Des policiers lourdement armés ont dispersé les jeunes dans de nombreux centres commerciaux, surtout ceux situés dans les quartiers populaires. Des vidéos montrent des consommateurs fuyant des policiers armés de fusils d'assaut qui s'interposent afin de réprimer de grands groupes de jeunes.

Rien n’indique que les rassemblements de jeunes aient été coordonnés, mais une similarité remarquable émerge de ce que l'on peut reconstituer de tous ces différents événements.

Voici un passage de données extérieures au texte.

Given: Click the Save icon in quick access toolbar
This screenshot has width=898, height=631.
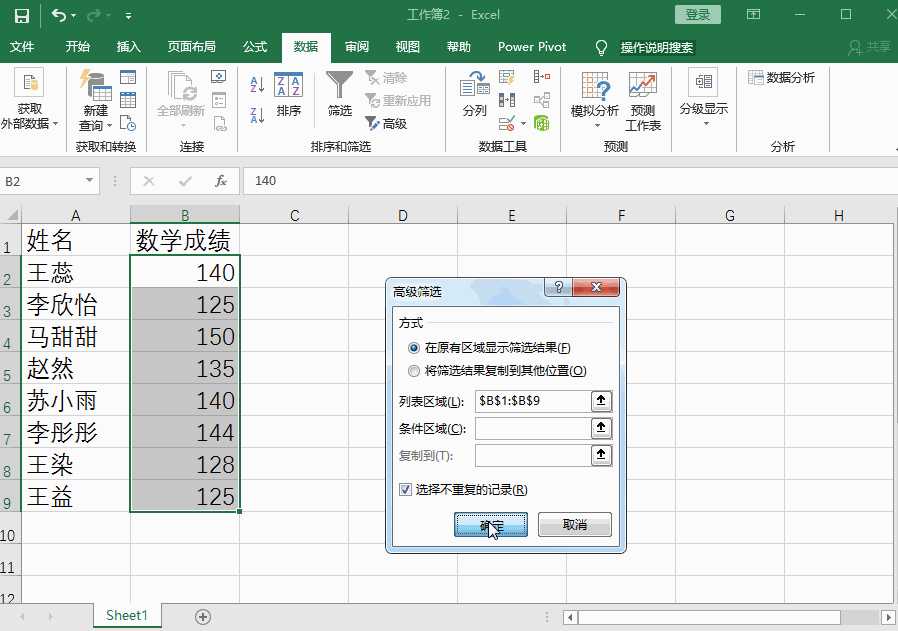Looking at the screenshot, I should 21,15.
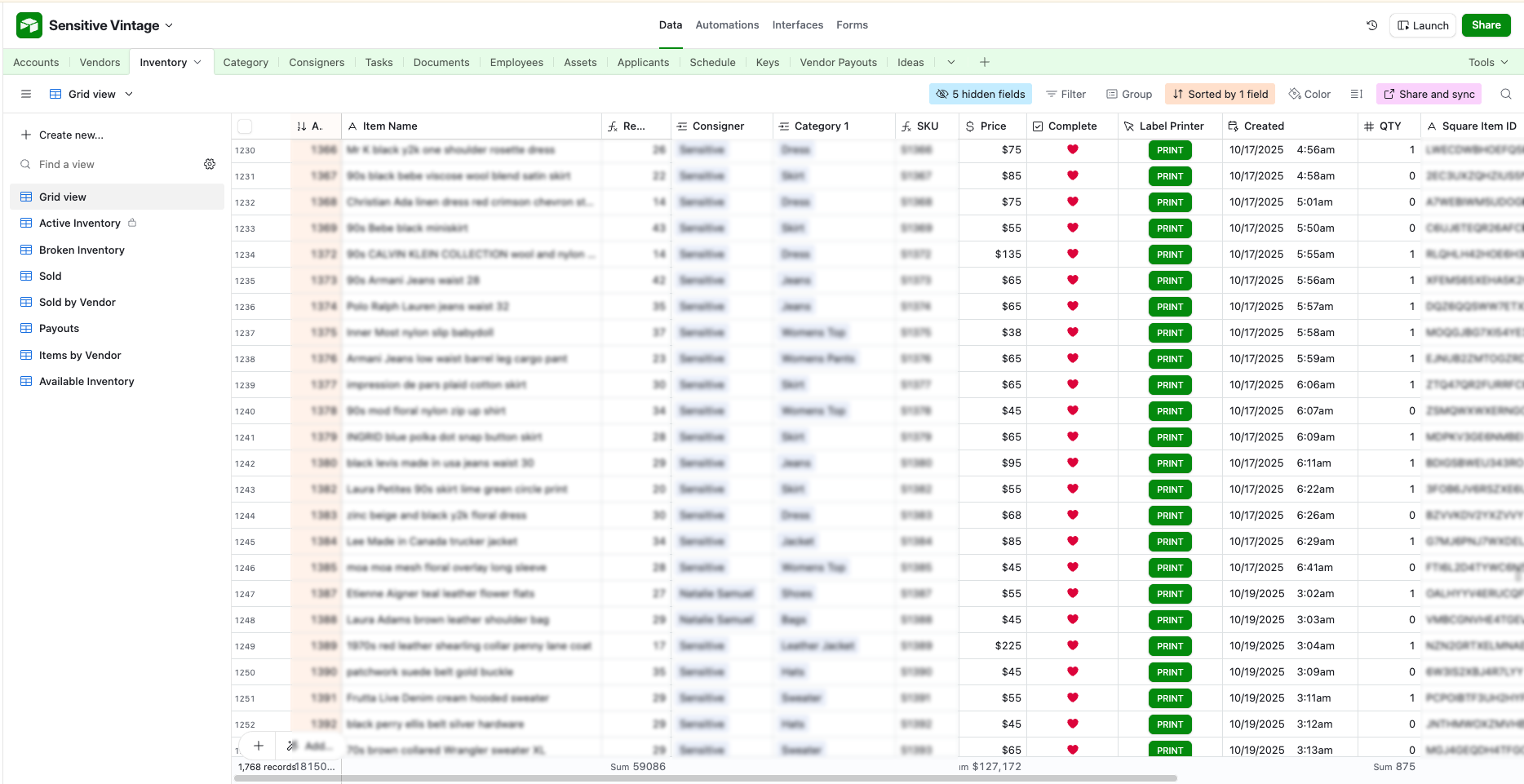The height and width of the screenshot is (784, 1524).
Task: Expand the Sensitive Vintage base menu
Action: pyautogui.click(x=169, y=25)
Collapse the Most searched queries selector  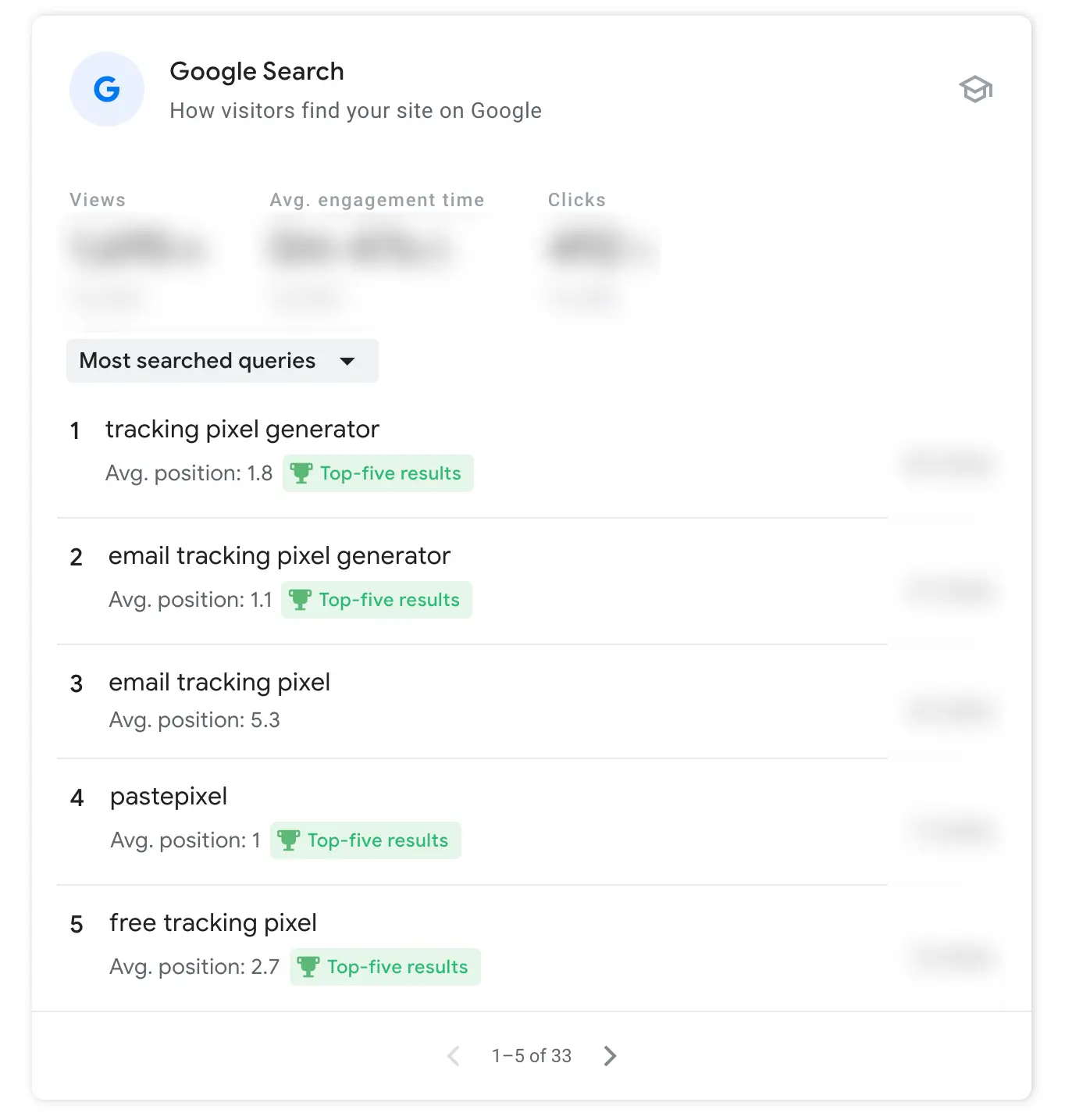click(222, 361)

En soirée, alors que l'on atteignait le pic d’affluence dans les magasins, des centaines de jeunes ont commencé à converger pour des « combats » annoncés sur les réseaux sociaux. De petites bagarres éclatèrent entre jeunes, dont la plupart étaient des lycéens en vacances, et la foule s’agrandit.

Des rumeurs sont passées de bouche à l’oreille, et une panique s'est installée. Des passants nerveux interprétaient des bruits forts comme des coups de feu. Selon de nombreux rapports, des gens ont crié, « Fusil ! » Les blessures se sont produites quand des milliers de gens ont tenté fuir et de retrouver leurs voitures.

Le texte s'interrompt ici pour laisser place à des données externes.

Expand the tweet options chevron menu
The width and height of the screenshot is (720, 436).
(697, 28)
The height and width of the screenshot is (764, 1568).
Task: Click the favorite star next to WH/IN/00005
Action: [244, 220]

Dans un centre commercial d’Elizabeth, au New Jersey, un journal a rapporté « une panique chaotique, tout le monde courait à la fois » quand on a pris le bruit d'une chaise que l'on claquait contre le sol pour des tirs. Un enfant de huit ans et un jeune de 12 ans ont été blessés lors de l’évacuation, alors que la police quadrillait le centre commercial.

À Garden City, au New York, où il y a eu sept blessés, des témoins ont décrit une « ruée » quand des dizaines de personnes ont appelé la police, croyant à tort qu’un tir avait lieu. À Newport News, en Virginie, selon la presse locale, les gens « sortaient du centre commercial en hurlant ; certains craignaient la mort après avoir entendu des rumeurs que quelqu’un courait autour du centre commercial avec un pistolet ».

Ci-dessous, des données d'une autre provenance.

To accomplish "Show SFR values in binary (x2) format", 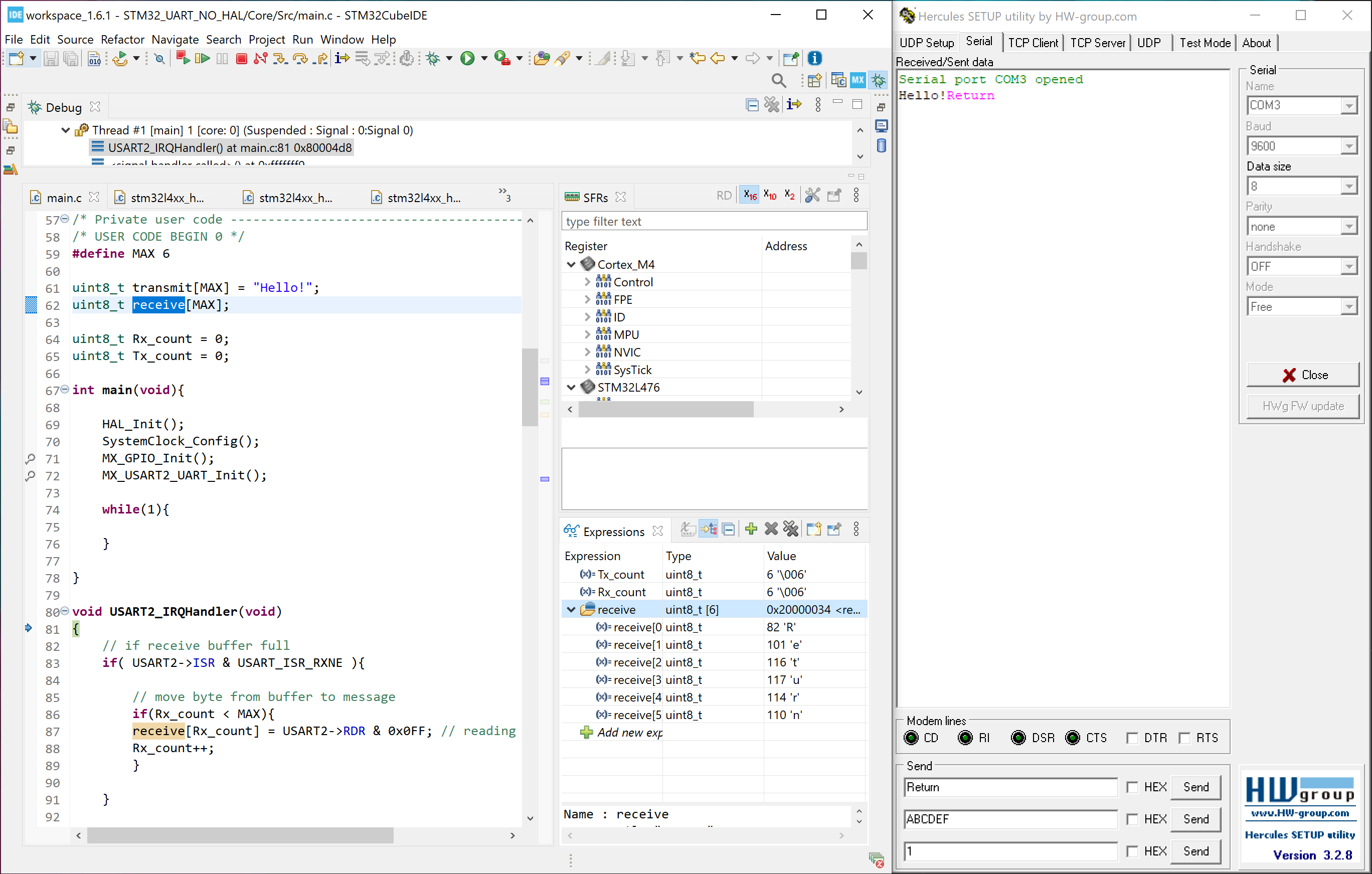I will tap(789, 195).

La police a évacué deux centres commerciaux à Memphis, au Tennessee, et a arrêté sept jeunes après de faux rapports de fusillades. À Chattanooga, dans le même état, des jets de pétards ont « lancé une vague de panique », selon CNN. À Brentwood, en Ohio, près de Cleveland, la police a verouillé un centre commercial et arrêté un jeune « pour avoir tenté de frapper un officier qui s’occupait d’un client désordonné ». La police a utilisé le gaz au poivre pour disperser la foule.

Des policiers ont arrêté cinq jeunes âgés de 14 à 16 ans dans la ville appauvrie de Hartford, dans le Connecticut, dans un centre commercial près de Manchester, en faisant appel aux services de police voisins pour les aider à disperser des centaines de jeunes. Des événements similaires ont eu lieu à Farmington, en Connecticut ; Aurora, Illinois ; Fort Worth, au Texas ; Syracuse, New York ; Monroeville, Pennsylvanie ; Tempe, Arizona ; Indianapolis, Indiana ; et Aurora, au Colorado, où selon la police, plus de 500 jeunes ont « entouré un officier en civil » qui tentait d'arrêter un jeune.

Entretemps, la ville de Chicago souffre de la vague la plus meurtrière de violence par balle en vingt ans : 53 blessés et 11 tués la veille de Noël et le jour de Noël. DNAInfo écrit que « derrière la vague de cette année est un mélange toxique de coupes aux services sociaux, de chômage, de désespoir... »

Quelques heures avant les troubles dans les centres commerciaux, après le week-end dévastateur à Chicago, Obama a accordé une entrevue sur CNN à David Axelrod, son ex-directeur de campagne. Avec force rires et flatteries mutuelles, Obama s'est vanté de son mandat et s’est fait passer pour un défenseur de la justice sociale. « Je dirais qu’au cours des huit années où j’ai été président, cet esprit de l’Amérique a toujours existé de toutes sortes de manières », a-t-il déclaré.

Dans sa conférence de presse de fin d’année, le 16 décembre, Obama a évoqué « le chemin que nous avons fait ensemble ces huit dernières années », avant d’ajouter que « de tellement de façons, notre pays est plus fort et plus prospère que quand nous avons commencé. C’est une situation que je suis fière de laisser à mon successeur ».

Les éruptions dans des centres commerciaux démasquent cette image à l'eau de rose peinte par la presse et par Obama lui-même, alors que son Administration tire à sa fin. Le fait que ces mini-émeutes se sont produites dans quinze endroits différents, situés à des centaines de kilomètres les uns des autres, montre que quelque chose va profondément mal en Amérique.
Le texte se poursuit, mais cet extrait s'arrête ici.